Quegli occhi erano di un azzurro sgargiante, il colore del cielo quando c’è bel
tempo… quando quegli occhi incontrarono quelli di Akira, un brillìo di gioia e
sorpresa si accese in essi.
“Akira-kun,
ti sei svegliato, finalmente!” Disse l’uomo.
“Sh…Shirogane?
Quella voce… quel sogno… eri tu?”
Shirogane
sbatté le palpebre due volte e sorrise di nuovo, maliziosamente. “Mi hai
sognato, Akira-kun? Ed era un bel sogno, immagino…”
Akira
si ritrasse di scatto, ed alzandosi in piedi si liberò dall’abbraccio di
Shirogane. “No, non è stato affatto un bel sogno!” sbuffò e si diresse alla
finestra; aprì le tende senza guardare l’uomo dai capelli argentei che era
ancora seduto a terra e seguiva ogni suo movimento.
Improvvisamente
il campanello iniziò a suonare.
“È
arrivato Kendo, a quanto pare.” Akira si rese conto di aver dormito vestito;
quindi prese la cartellina marroncino chiaro dove – in teoria – avrebbe dovuto
mettere i libri di scuola e si diresse giù per le scale, verso l’ingresso.
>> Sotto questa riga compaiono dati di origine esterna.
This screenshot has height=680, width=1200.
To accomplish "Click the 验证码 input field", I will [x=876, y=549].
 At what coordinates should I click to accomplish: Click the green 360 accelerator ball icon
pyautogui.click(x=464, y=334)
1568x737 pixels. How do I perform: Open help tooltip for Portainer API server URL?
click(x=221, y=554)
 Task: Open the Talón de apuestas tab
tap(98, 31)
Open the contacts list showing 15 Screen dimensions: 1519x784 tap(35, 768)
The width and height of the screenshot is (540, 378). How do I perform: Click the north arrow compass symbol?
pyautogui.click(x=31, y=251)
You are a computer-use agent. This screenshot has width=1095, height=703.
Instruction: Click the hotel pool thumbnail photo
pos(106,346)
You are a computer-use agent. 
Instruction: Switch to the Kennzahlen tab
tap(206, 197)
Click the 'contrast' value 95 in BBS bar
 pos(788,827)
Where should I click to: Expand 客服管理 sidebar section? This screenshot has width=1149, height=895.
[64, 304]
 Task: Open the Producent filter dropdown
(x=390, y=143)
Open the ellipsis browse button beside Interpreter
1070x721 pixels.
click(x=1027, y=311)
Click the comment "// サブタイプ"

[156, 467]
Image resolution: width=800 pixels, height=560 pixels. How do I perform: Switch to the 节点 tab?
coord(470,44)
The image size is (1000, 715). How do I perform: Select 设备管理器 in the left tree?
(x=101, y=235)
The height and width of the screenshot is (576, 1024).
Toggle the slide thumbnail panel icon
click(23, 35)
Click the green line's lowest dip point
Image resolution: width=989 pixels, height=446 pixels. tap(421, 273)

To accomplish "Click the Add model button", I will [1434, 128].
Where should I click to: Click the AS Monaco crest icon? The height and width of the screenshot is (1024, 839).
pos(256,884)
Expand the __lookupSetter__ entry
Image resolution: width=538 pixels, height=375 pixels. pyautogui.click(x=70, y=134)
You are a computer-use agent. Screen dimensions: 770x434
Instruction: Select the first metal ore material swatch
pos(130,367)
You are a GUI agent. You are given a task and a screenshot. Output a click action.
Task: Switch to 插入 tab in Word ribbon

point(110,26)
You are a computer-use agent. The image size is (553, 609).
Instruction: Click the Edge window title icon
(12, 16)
Arrivato alla porta si voltò e guardò Shirogane, che era rimasto sull’ultimo
scalino, con aria interrogativa. “Beh, non vieni?”
“Oggi
ho delle faccende da sbrigare. Ti aspetterò al solito bar…” si avvicinò con
passo felpato al ragazzo e gli mise entrambe le mani sulle spalle, abbassandosi
per poter guardare Akira negli occhi. “Fa attenzione, mentre io non ci sono.”
Detto questo, Shirogane posò per un secondo le labbra su quelle del ragazzo,
poi subito gli aprì la porta con un gesto galante e lo invitò ad uscire.
“Shirogane…”
Akira si voltò mentre la porta si
chiudeva, e sarebbe rimasto intontito a fissare il pomello color oro per chissà
quanto ancora, se la voce dell’amico Kendo non l’avesse richiamato alla realtà.
“Arrivo,
Kendo.” E si diresse verso di lui attraverso il vialetto, conscio del fatto che
probabilmente Shirogane lo stava guardando dalla finestra del piano superiore.